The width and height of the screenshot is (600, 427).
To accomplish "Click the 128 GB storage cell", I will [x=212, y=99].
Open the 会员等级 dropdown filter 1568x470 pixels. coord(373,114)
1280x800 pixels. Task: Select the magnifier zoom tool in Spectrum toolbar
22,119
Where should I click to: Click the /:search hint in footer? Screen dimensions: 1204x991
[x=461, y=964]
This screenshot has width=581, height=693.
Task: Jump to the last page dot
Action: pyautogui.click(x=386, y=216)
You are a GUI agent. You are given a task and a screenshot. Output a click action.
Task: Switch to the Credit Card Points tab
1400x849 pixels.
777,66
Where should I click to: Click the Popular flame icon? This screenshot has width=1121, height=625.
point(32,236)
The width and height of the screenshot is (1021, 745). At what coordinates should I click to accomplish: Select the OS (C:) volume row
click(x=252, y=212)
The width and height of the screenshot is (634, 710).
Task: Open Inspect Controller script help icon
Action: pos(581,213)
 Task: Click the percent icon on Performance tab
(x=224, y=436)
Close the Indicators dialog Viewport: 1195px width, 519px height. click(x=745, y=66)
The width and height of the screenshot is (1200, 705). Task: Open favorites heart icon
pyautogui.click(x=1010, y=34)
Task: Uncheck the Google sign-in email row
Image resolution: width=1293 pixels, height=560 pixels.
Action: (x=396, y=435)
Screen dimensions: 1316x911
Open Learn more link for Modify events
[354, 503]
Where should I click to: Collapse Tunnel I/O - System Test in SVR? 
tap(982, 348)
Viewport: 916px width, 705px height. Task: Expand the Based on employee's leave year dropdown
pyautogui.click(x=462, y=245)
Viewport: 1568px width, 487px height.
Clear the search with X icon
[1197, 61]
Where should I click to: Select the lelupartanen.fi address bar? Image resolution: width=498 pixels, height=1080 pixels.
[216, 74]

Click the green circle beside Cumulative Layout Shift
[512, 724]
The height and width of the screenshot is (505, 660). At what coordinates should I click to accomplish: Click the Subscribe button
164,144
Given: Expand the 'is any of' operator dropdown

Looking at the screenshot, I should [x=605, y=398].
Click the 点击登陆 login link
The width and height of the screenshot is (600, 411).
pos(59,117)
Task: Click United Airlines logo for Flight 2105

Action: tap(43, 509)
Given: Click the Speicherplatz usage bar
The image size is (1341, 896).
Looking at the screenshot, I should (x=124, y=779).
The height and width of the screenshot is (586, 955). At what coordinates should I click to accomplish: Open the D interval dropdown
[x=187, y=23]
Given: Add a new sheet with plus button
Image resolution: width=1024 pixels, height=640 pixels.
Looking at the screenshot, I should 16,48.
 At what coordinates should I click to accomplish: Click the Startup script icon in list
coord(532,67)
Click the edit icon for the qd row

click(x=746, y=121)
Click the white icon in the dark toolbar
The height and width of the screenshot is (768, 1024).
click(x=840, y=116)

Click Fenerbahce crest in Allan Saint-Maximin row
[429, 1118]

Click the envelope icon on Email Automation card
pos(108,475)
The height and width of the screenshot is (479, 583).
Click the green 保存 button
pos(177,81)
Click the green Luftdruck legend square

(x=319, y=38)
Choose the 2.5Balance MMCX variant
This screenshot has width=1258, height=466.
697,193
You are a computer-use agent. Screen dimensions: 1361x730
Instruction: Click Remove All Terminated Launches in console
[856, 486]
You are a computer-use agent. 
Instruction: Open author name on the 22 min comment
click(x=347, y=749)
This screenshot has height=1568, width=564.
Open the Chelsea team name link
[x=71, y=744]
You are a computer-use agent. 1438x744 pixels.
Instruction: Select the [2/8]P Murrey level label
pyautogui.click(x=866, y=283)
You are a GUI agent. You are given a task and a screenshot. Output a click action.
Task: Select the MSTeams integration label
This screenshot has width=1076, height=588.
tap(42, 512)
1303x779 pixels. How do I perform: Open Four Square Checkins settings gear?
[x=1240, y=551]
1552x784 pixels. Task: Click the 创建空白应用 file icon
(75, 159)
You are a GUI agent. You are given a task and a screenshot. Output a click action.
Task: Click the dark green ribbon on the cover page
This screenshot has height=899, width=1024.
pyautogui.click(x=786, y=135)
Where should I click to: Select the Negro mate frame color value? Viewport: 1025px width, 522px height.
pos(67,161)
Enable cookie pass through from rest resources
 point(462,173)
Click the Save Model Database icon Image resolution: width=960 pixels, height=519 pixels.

· · · · ·

WHAT TO WORK ON: Reproduce the entire listing. Keep every word as it is.

ANSWER SECTION:
The width and height of the screenshot is (600, 427).
To accomplish "Click the 128 GB storage cell", I will [x=212, y=99].
Open the 会员等级 dropdown filter 1568x470 pixels. coord(373,114)
1280x800 pixels. Task: Select the magnifier zoom tool in Spectrum toolbar
22,119
Where should I click to: Click the /:search hint in footer? Screen dimensions: 1204x991
[x=461, y=964]
This screenshot has width=581, height=693.
Task: Jump to the last page dot
Action: pyautogui.click(x=386, y=216)
You are a GUI agent. You are given a task and a screenshot. Output a click action.
Task: Switch to the Credit Card Points tab
1400x849 pixels.
777,66
Where should I click to: Click the Popular flame icon? This screenshot has width=1121, height=625.
point(32,236)
The width and height of the screenshot is (1021, 745). At what coordinates should I click to accomplish: Select the OS (C:) volume row
click(x=252, y=212)
The width and height of the screenshot is (634, 710).
Task: Open Inspect Controller script help icon
Action: pos(581,213)
 Task: Click the percent icon on Performance tab
(x=224, y=436)
Close the Indicators dialog Viewport: 1195px width, 519px height. click(x=745, y=66)
The width and height of the screenshot is (1200, 705). Task: Open favorites heart icon
pyautogui.click(x=1010, y=34)
Task: Uncheck the Google sign-in email row
Image resolution: width=1293 pixels, height=560 pixels.
Action: (x=396, y=435)
Screen dimensions: 1316x911
Open Learn more link for Modify events
[354, 503]
Where should I click to: Collapse Tunnel I/O - System Test in SVR? 
tap(982, 348)
Viewport: 916px width, 705px height. Task: Expand the Based on employee's leave year dropdown
pyautogui.click(x=462, y=245)
Viewport: 1568px width, 487px height.
Clear the search with X icon
[1197, 61]
Where should I click to: Select the lelupartanen.fi address bar? Image resolution: width=498 pixels, height=1080 pixels.
[216, 74]

Click the green circle beside Cumulative Layout Shift
[512, 724]
The height and width of the screenshot is (505, 660). At what coordinates should I click to accomplish: Click the Subscribe button
164,144
Given: Expand the 'is any of' operator dropdown

Looking at the screenshot, I should [x=605, y=398].
Click the 点击登陆 login link
The width and height of the screenshot is (600, 411).
pos(59,117)
Task: Click United Airlines logo for Flight 2105

Action: tap(43, 509)
Given: Click the Speicherplatz usage bar
The image size is (1341, 896).
Looking at the screenshot, I should (x=124, y=779).
The height and width of the screenshot is (586, 955). At what coordinates should I click to accomplish: Open the D interval dropdown
[x=187, y=23]
Given: Add a new sheet with plus button
Image resolution: width=1024 pixels, height=640 pixels.
Looking at the screenshot, I should 16,48.
 At what coordinates should I click to accomplish: Click the Startup script icon in list
coord(532,67)
Click the edit icon for the qd row

click(x=746, y=121)
Click the white icon in the dark toolbar
The height and width of the screenshot is (768, 1024).
click(x=840, y=116)

Click Fenerbahce crest in Allan Saint-Maximin row
[429, 1118]

Click the envelope icon on Email Automation card
pos(108,475)
The height and width of the screenshot is (479, 583).
Click the green 保存 button
pos(177,81)
Click the green Luftdruck legend square

(x=319, y=38)
Choose the 2.5Balance MMCX variant
This screenshot has width=1258, height=466.
697,193
You are a computer-use agent. Screen dimensions: 1361x730
Instruction: Click Remove All Terminated Launches in console
[856, 486]
You are a computer-use agent. 
Instruction: Open author name on the 22 min comment
click(x=347, y=749)
This screenshot has height=1568, width=564.
Open the Chelsea team name link
[x=71, y=744]
You are a computer-use agent. 1438x744 pixels.
Instruction: Select the [2/8]P Murrey level label
pyautogui.click(x=866, y=283)
You are a GUI agent. You are given a task and a screenshot. Output a click action.
Task: Select the MSTeams integration label
This screenshot has width=1076, height=588.
tap(42, 512)
1303x779 pixels. How do I perform: Open Four Square Checkins settings gear?
[x=1240, y=551]
1552x784 pixels. Task: Click the 创建空白应用 file icon
(75, 159)
You are a GUI agent. You are given a task and a screenshot. Output a click action.
Task: Click the dark green ribbon on the cover page
This screenshot has height=899, width=1024.
pyautogui.click(x=786, y=135)
Where should I click to: Select the Negro mate frame color value? Viewport: 1025px width, 522px height.
pos(67,161)
Enable cookie pass through from rest resources
 point(462,173)
Click the Save Model Database icon Image resolution: width=960 pixels, height=519 pixels.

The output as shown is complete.